Start of Given passage

Nvidia is ramping up its investment in the AI boom with new hires and licensing deals from AI hardware startup Groq.
Groq acknowledged in a blog post Wednesday that it has “entered into a non-exclusive license agreement with Nvidia for Groq's inference technology” and said the company will continue to operate independently.
The startup is known for its Language Processing Unit, a custom chip designed for AI inference, the process by which trained AI models make predictions and decisions. Groq was valued at about $6.9 billion three months ago and raised about $750 million in its latest funding round.
“As part of this agreement, Groq Founder Jonathan Ross, Groq President Sunny Madra, and other members of the Groq team will join Nvidia to help advance and scale the licensed technology,” Groq added in the blog.
People familiar with the matter told Business Insider on Wednesday that Nvidia will not acquire the chip startup.
Neither Nvidia nor Groq mentioned financial terms of the deal.
Jonathan Ross and Douglas Wightman were engineers at Google who started the project that became Google's first TPU chip before leaving to found Groq. TPUs are custom-made to accelerate large-scale machine learning tasks designed to handle AI workloads, and are the primary rival to Nvidia's GPUs.
The deal between the two companies comes amid a growing number of new types of deals in Silicon Valley. While traditional startups aim to go public or be acquired, new acquisition deals could leave some startup employees behind and benefit only a small number of staff and founders with desirable AI skills.
For example, in 2024, Google agreed to pay $2.5 billion to license Character.AI's technology, but only hired two superstar co-founders and 20% of the startup's employees. That same year, AI developers Adept and Inflection signed similar deals with Amazon and Microsoft, respectively.
Most recently, Meta's acquisition of Scale AI was one of its biggest bets on talent, after Meta agreed to invest about $14 billion for a 49% stake and bring CEO Alexandr Wang on board to lead Meta Superintelligence Labs.
These acquisitions don't always work out. Windsurf employees were left in limbo after the AI coding startup was nearly acquired by OpenAI for $3 billion, but the deal fell through and the company was split up. Google spent billions of dollars hiring Windsurf's CEO and top engineers, but the remaining few hundred employees were acquired by another startup, Cognition.

End of Given passage
Start of Given information

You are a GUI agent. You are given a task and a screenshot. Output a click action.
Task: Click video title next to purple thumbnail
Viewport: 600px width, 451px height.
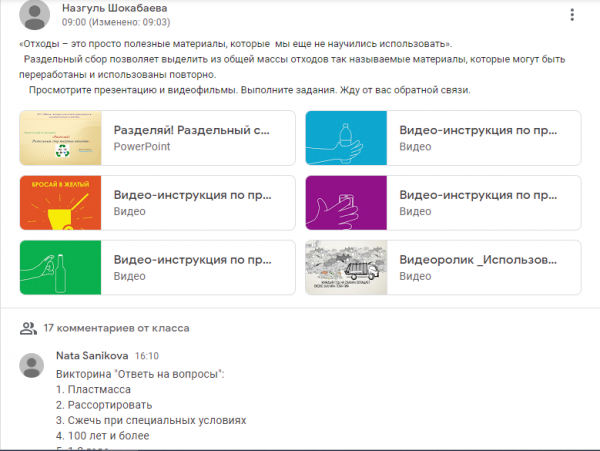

End of Given information

### What to do:
[a] In the Groq article, copy everything from "The startup is" down to "in the blog.", renaming "custom chip" as "specialized chip" wherever it occurs.
[b] According to the Groq article, what was Groq valued at three months before the deal was announced?
The material above comes from a separate source and has no connection to the article.

### Responses to the exercise:
[a]
The startup is known for its Language Processing Unit, a specialized chip designed for AI inference, the process by which trained AI models make predictions and decisions. Groq was valued at about $6.9 billion three months ago and raised about $750 million in its latest funding round.
“As part of this agreement, Groq Founder Jonathan Ross, Groq President Sunny Madra, and other members of the Groq team will join Nvidia to help advance and scale the licensed technology,” Groq added in the blog.

[b] About $6.9 billion.